CHOISIR
Je m’appelle Nathan. Disons même Nathan Larenbroke, car je voyage avec ma mère. Ethel, qui nous accompagne tous deux depuis le début mais que personne n’accompagne, elle – personne de sa famille, il s’entend –, Ethel est la seule ici à pouvoir être appelée par son prénom et rien que son prénom.
Nos foyers respectifs, nous les avons quittés en janvier. Cela représente six mois complets, je m’en avise soudain, sans voir aucun des nôtres… Ni moi mon père, ni Ethel son mari et ses deux enfants. De plus, avec l’élan que nous avons pris en passant très vite d’un pays à l’autre, je ne nous vois pas rentrés chez nous avant la fin de l’année.
J’écris tout cela avec mon « Kuala Lumpur », l’ultime stylo plume que m’ait offert papa. Une pièce de collection, en résine noire habillée de vermeil ciselé. Maman était contre le fait que je l’emporte en voyage : il lui semblait déraisonnable de glisser dans un sac à dos un objet d’un tel prix… Quel prix, au juste ? Mettons qu’à Pékin, nous aurions pu troquer mon « Kuala Lumpur » contre un, peut-être deux billets d’avion pour New Delhi.
Pékin, Delhi… Il se trouve que Kuala Lumpur, aussi, est une capitale asiatique. Nous n’y sommes pas encore allés mais c’est là, à l’ouest de la Malaisie, qu’ont été organisées les dernières olympiades du Commonwealth, d’où l’édition d’un stylo commémoratif à un nombre limité d’exemplaires. Papa a obtenu pour moi le numéro 16 de la série, qui en comprend 888 – mais seul le 16 coïncide avec la mention gravée sur le corps du stylo : « XVI Commonwealth Games ».
Dans un instant, la projection de Dante’s peak va commencer… J’hésite toutefois à placer sur mes oreilles les écouteurs fournis par la Lan Chile. N’ai-je pas sélectionné ce matin deux titres majeurs dans ma petite bibliothèque de voyage, conscient que j’étais d’embarquer pour une destination exceptionnelle ? Tramps and Ladies de Sir James Bisset et Aku-Aku de Thor Heyerdahl… Il ne m’appartient plus désormais que de choisir entre ces deux livres !

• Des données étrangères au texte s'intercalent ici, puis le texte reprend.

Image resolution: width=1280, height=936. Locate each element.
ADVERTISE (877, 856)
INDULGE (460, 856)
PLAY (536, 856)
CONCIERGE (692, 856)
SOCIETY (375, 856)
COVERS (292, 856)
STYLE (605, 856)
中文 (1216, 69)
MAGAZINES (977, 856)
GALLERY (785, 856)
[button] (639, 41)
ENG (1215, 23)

James Bisset était, jadis, capitaine au long cours. En 1912, il avait moins de trente ans mais déjà rang d’officier à bord d’un paquebot, le Carpathia – celui-là même qui se porta au secours du Titanic et recueillit à son bord les quelque sept cents rescapés du naufrage.
Depuis que je possède les mémoires de Sir James, j’ai maintes fois résisté à la tentation d’aborder directement les pages consacrées au drame. Mais quel lecteur sensé négligerait d’explorer de bout en bout une œuvre s’ouvrant par une révélation : pour les anciens cap-horniers, renoncer à la voile au profit de la propulsion mécanique, cela équivalait à « abandonner la navigation »…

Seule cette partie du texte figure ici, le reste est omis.